Watermelon Two Piece 50’s Style Playsuit

By on July 30, 2015

This just might be my favorite sewing project so far! I picked this fabric up 3 times in Joann’s and put it back every single time, telling myself it was too over the top. It was on sale recently and I finally had to give in to temptation and scoop it up. To me, nothing says summer, more than watermelon!

This watermelon playsuit is a collaboration between my trusty 3/4 circle skirt #Simplicity1200 and #Simplicity1426 version A!


Normally this is something that I would feel far too self-conscious to wear. Honestly though, I feel like my fears are completely unfounded in this. It’s so flattering and when I wear it, I feel like a million bucks! It’s just so much fun. In this post, I’m going to talk mostly about the top, because the skirt is #Simplicity1200 which I’ve done several times now, here and here, no point in rehashing those details.
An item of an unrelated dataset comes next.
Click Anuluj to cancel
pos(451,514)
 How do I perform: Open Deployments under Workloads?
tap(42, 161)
The only thing I changed on #Simplicity1426 was the neck band on the top. I mistakenly only cut out one piece when two was needed. After cutting everything else out, I didn’t have enough fabric to fit one more. So I improvised and used the same simple black bias binding that I used to bind the hem of the skirt. I’m really glad I did too. I feel like having the black at the top and the bottom of the set creates a cohesiveness that I really like.
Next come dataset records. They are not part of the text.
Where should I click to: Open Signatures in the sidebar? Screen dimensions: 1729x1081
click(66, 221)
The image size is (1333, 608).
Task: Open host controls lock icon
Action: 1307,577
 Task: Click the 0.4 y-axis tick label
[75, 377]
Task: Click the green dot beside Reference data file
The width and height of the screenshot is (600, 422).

I used simple black buttons on both pieces so they would be minimal and understated. I wanted them to blend in with the outfit. I feel like they do just that.
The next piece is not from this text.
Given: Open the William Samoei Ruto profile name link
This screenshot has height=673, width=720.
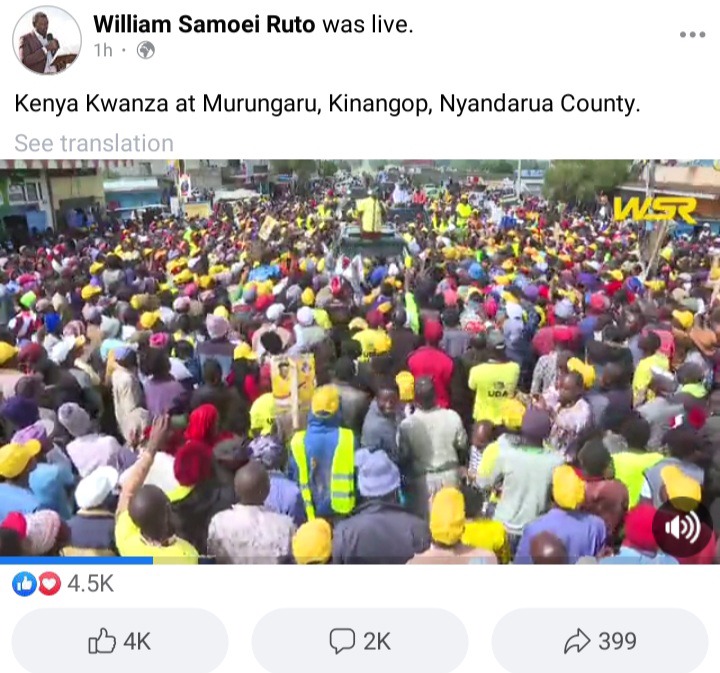Looking at the screenshot, I should [x=204, y=24].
#Simplicity1426 was a great pattern to sew, it sewed up quickly and the directions were really simple to follow. I’ll be sewing this one again in one of the other versions I’m sure!

There isn’t much else I can say about this make. I’m so pleased with how it turned out. Now I just wish I could have an excuse to wear it more often!!

Thanks for reading, check out more on my blog at misskacysews.com!

Until the next time!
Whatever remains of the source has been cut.